When I opened the first shipment,  I must confess it was a slight let-down. I mean, there was no real reason to be disappointed — they’d sent exactly what I’d ordered: my first set of subscription blades and the basic razor/handle that fits the blades.  They also included a (slightly) humorous postcard, but it wasn’t enough to live up to the expectation they’d set with that first video. They had me mentally prepared for some kind of super-cool “dude stuff.” I was expecting a membership card in the Little Rascal’s He-Man Woman Haters Club or some other secret society of men. I don’t know exactly what I was expecting, but it wasn’t “just” what I ordered (and a pretty weak postcard.)

Fast forward to the second month of my membership in Dollar Shave Club and I get an even weaker attempt at postcard humor (C’mon guys! If you need ideas take a look at SomeeCards.com!) and another set of razors — but they sent the wrong style of blades for my razor.  I went to their website and found the information I needed in order to get a new set sent out to me (email them with your shipping address and a photo of what you received.)

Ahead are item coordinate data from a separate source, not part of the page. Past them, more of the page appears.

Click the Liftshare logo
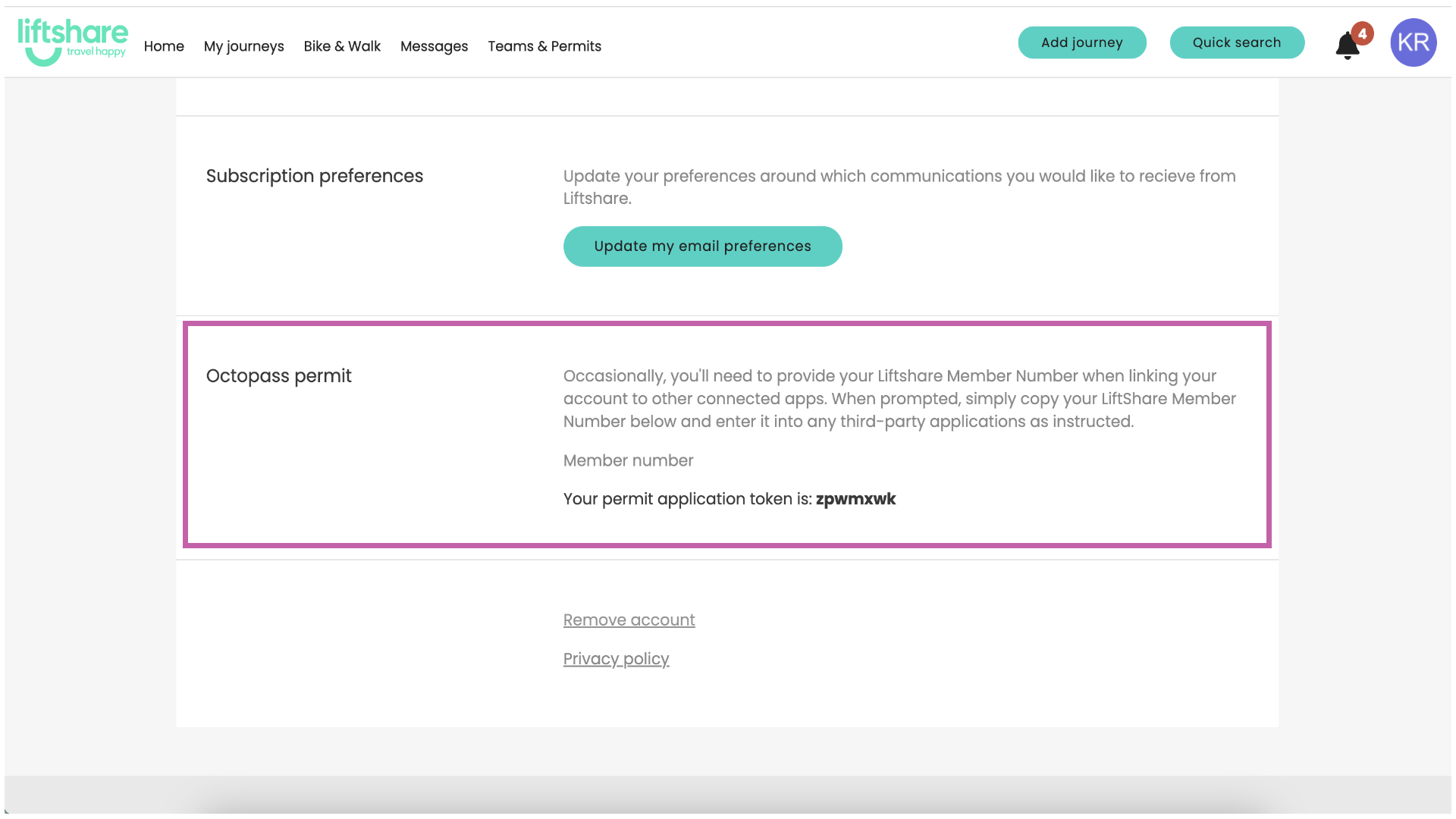Image resolution: width=1456 pixels, height=819 pixels. coord(74,34)
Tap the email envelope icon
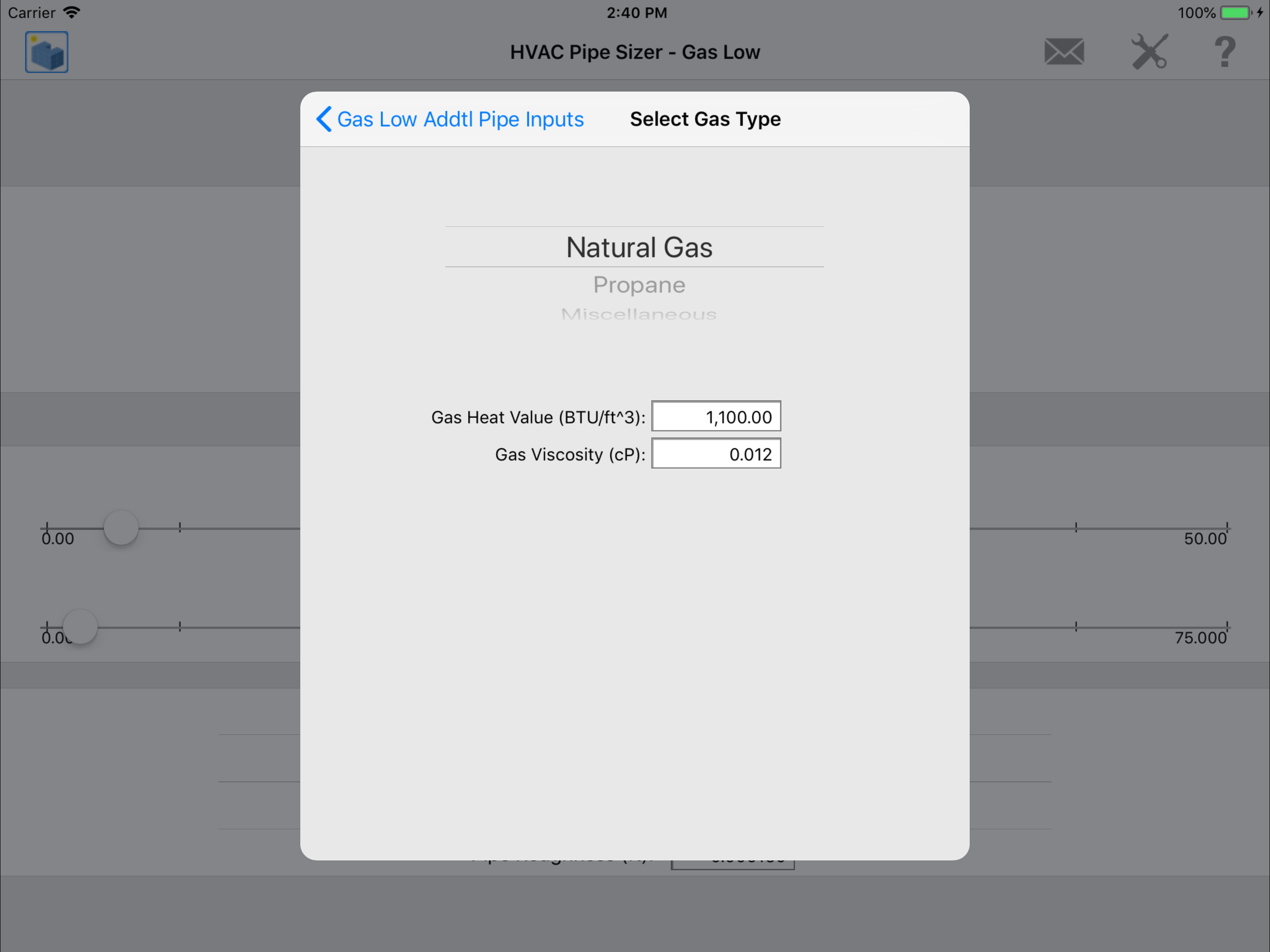This screenshot has width=1270, height=952. (x=1063, y=52)
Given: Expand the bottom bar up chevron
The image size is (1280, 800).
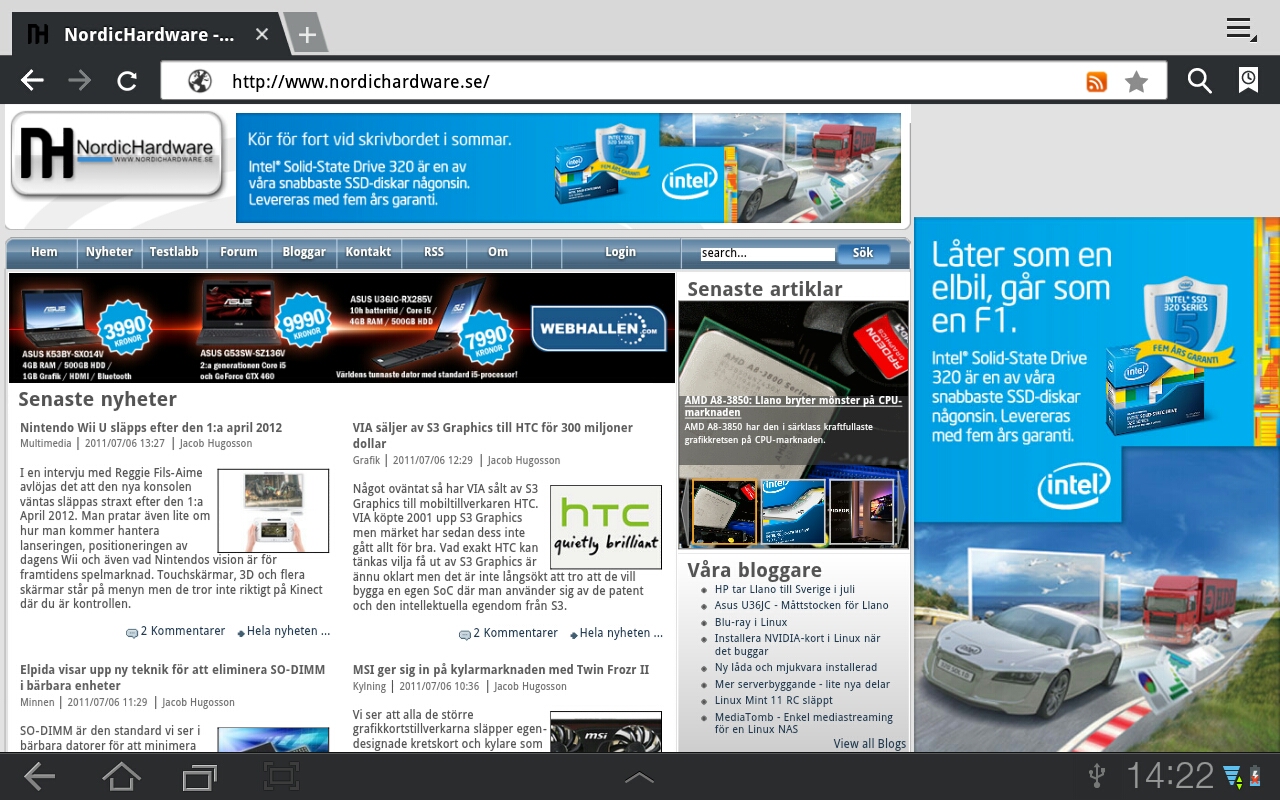Looking at the screenshot, I should [x=639, y=777].
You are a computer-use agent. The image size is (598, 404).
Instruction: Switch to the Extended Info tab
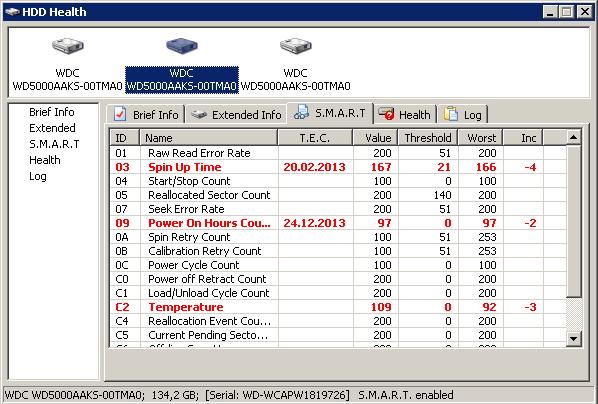(236, 114)
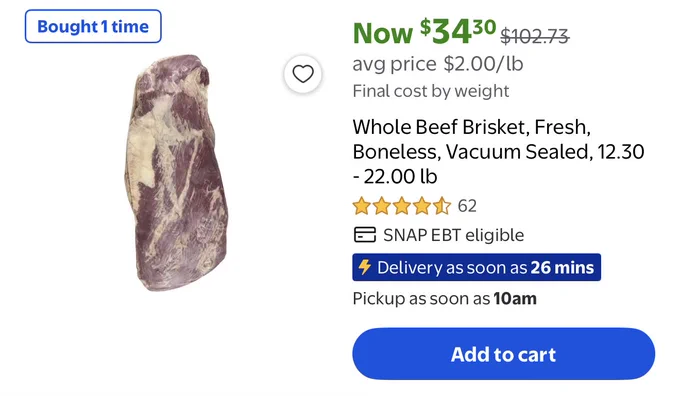Select the second rating star
The image size is (680, 396).
[381, 206]
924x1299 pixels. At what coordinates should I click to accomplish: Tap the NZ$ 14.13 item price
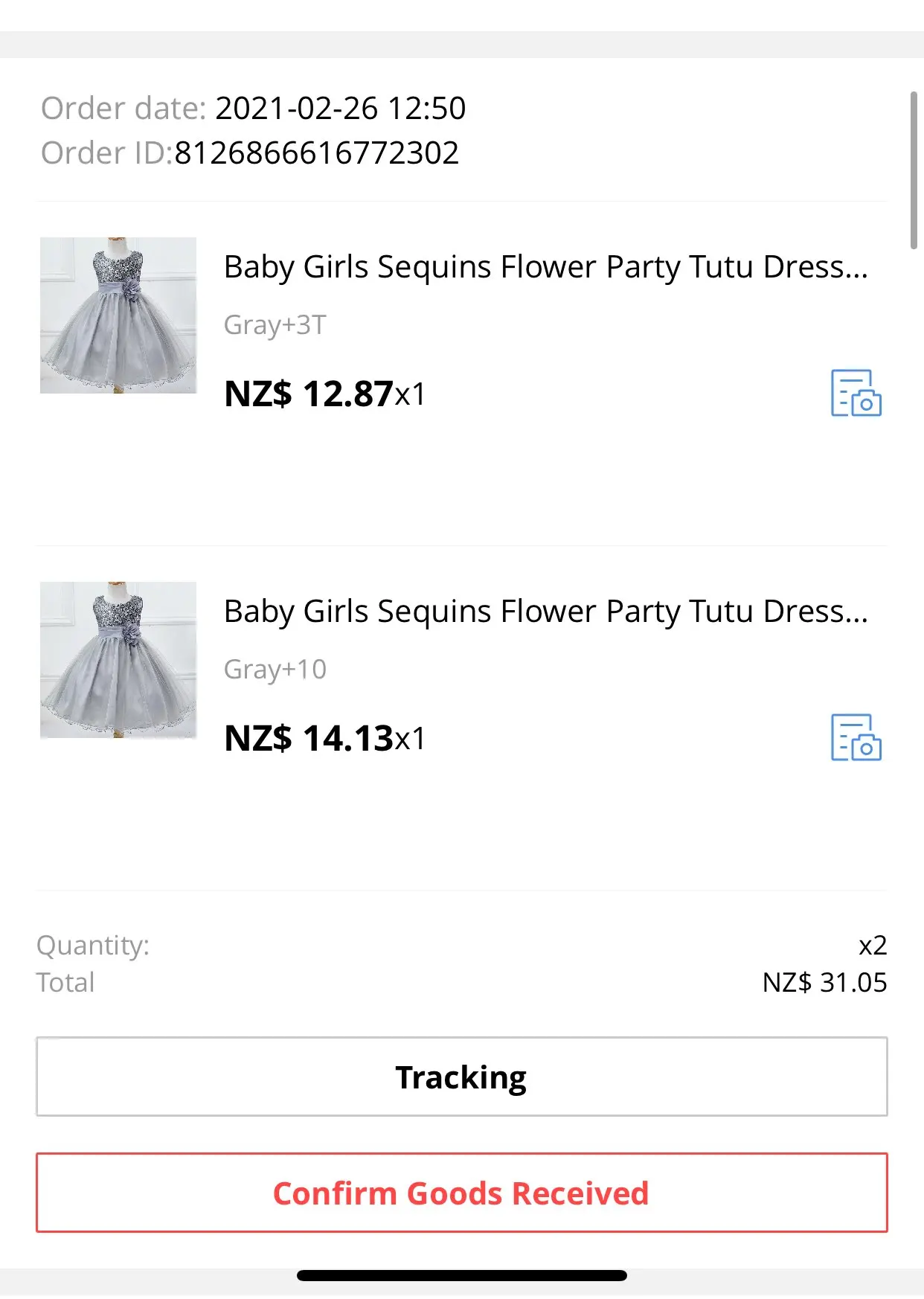coord(309,738)
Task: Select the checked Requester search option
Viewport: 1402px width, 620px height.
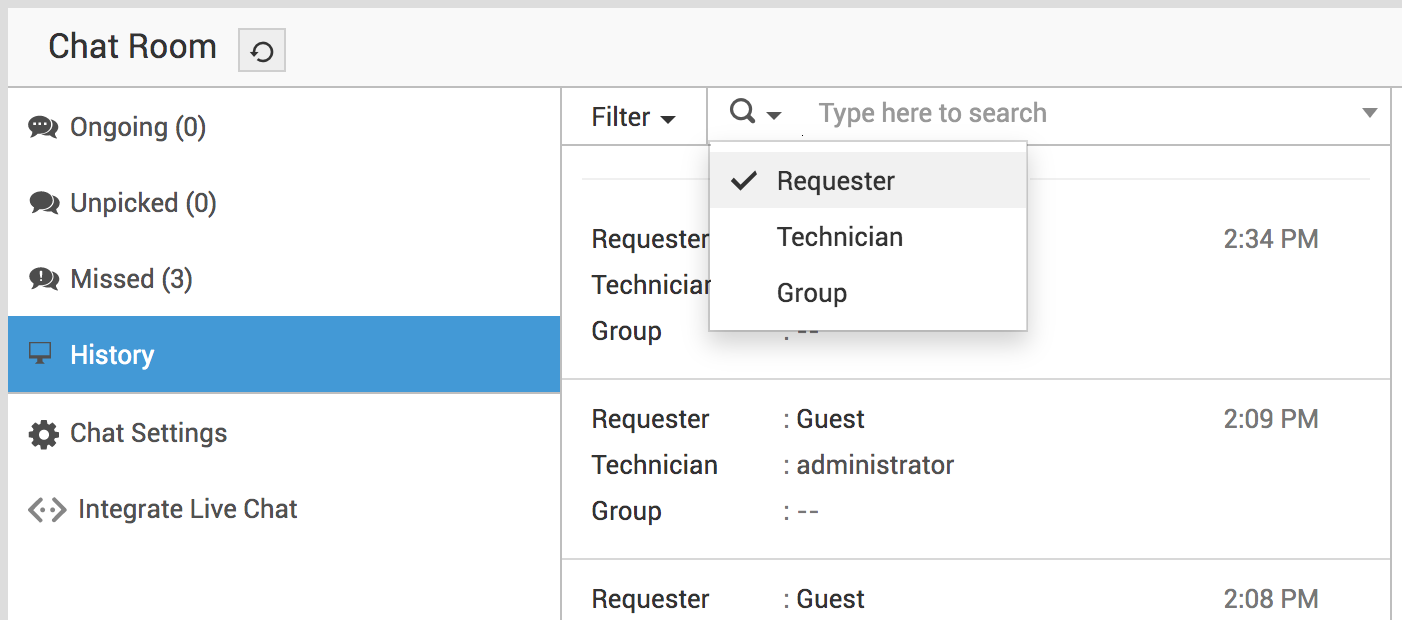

Hope still sprung eternal in my mind.
I started guessing how they’d respond to my issue and knock my socks off with their service.
I convinced myself I’d be receiving a hilarious email response with some tall tall of how I’d mistakenly ended up with George Clooney’s order by mistake and how the workers in their warehouse were rushing to grind down the finest blade of a master sword fighter for Spain into the correct style of blades for me. But most of all I expected them to tell me that they’d not only be shipping me the correct blades for my existing basic razor, but they’d be sending along the razor upgrade that would allow me to go ahead and use the blades they’d sent me by mistake.

You see, I subscribed to the basic package (their cheapest model) just to give the service a try. I figured I could upgrade to one of the other models if everything worked out.

dollar_shave_club_razors

 

This was their big chance to get me to sample their upgraded blades and convince myself of the disservice I was doing to my own face by using their low-end model.  Seemed pretty logical, right? I have the wrong blades in my possession and their useless without the handle. They have to send me a special shipment of my correct blades anyway, just toss one of the other razors in too. They may get me to switch from $3/month to $6/month — doubling the money I spend with them.

The next day I received their response via email. Pretty basic “gee, we’re sorry” text — BUT not only did they NOT tell me they were sending along the upgraded razor for the useless blades I had — they asked me to mail back the blades.

Dollar Shave Club missed a HUGE opportunity for me to help spread their story, to upgrade my subscription, and most importantly to remain true to their brand.  Instead of letting me continue to feel like I was part of some inside joke, it turns out they’re just like any other company.  But dammit, I still love the concept and the idea of what they COULD be.

Unfortunately, they don’t appear to “be that into me” and now that they have my dollar, perhaps the joke’s on me.